# [YOUR GOAL]
The full listing, returned exactly and free of pictures, is the expected answer.
# # #
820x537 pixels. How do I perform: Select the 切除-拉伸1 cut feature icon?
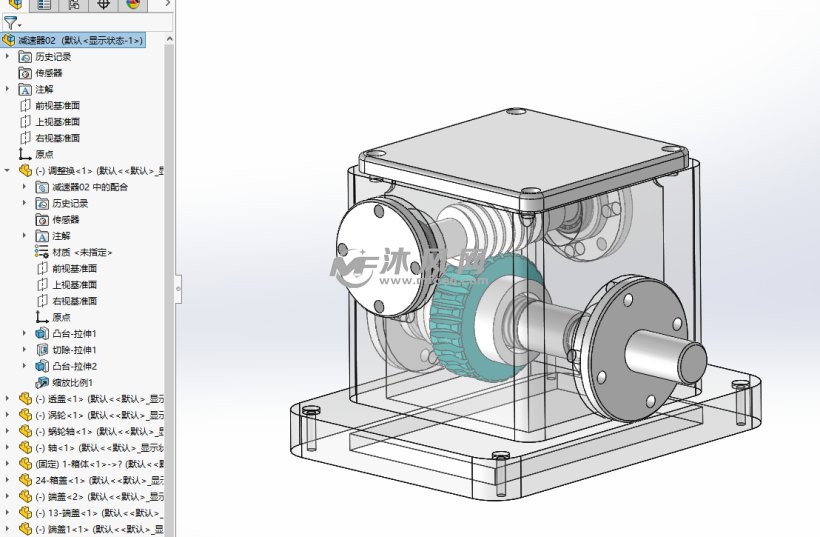click(42, 350)
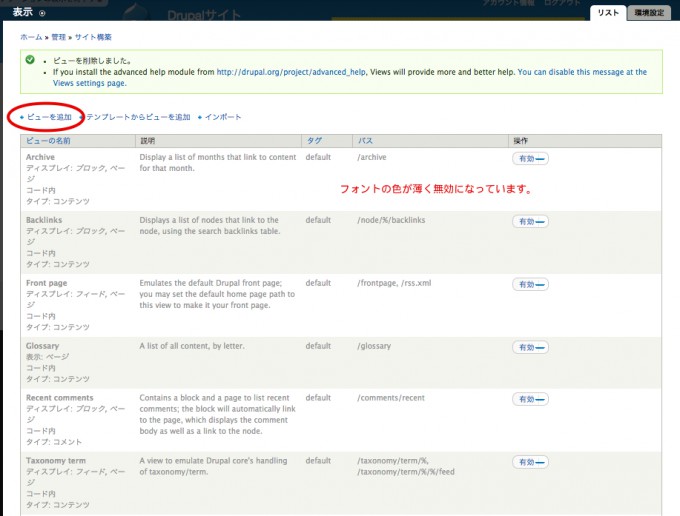Click the ホーム breadcrumb link
This screenshot has width=680, height=516.
pyautogui.click(x=31, y=36)
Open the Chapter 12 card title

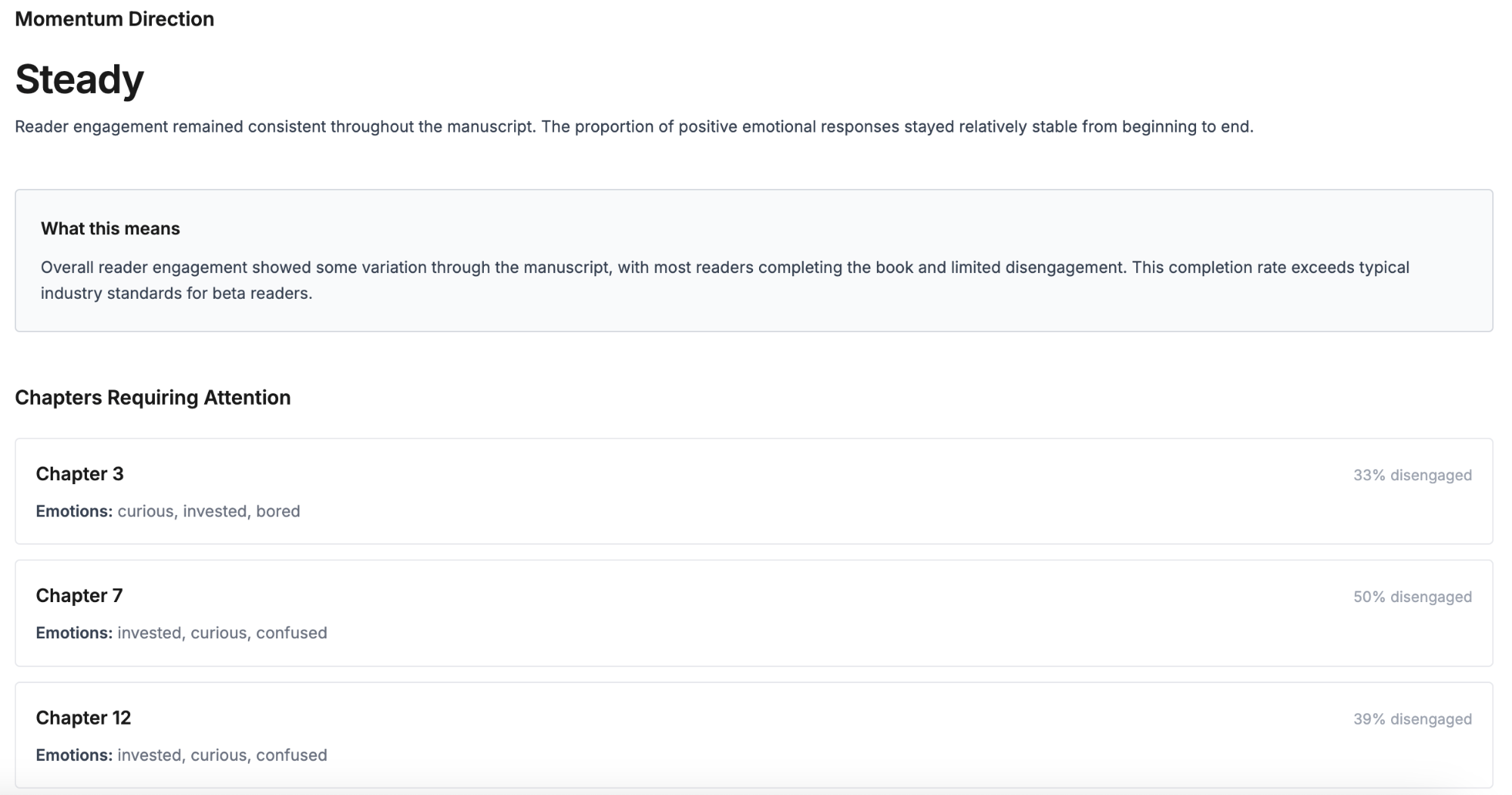[x=83, y=718]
# # #
# [RESULT FOR THIS TASK]
820x537 pixels. How do I perform: Select the 切除-拉伸1 cut feature icon?
click(42, 350)
Click the ホーム breadcrumb link
This screenshot has width=680, height=516.
pyautogui.click(x=31, y=36)
Open the Chapter 12 card title

[x=83, y=718]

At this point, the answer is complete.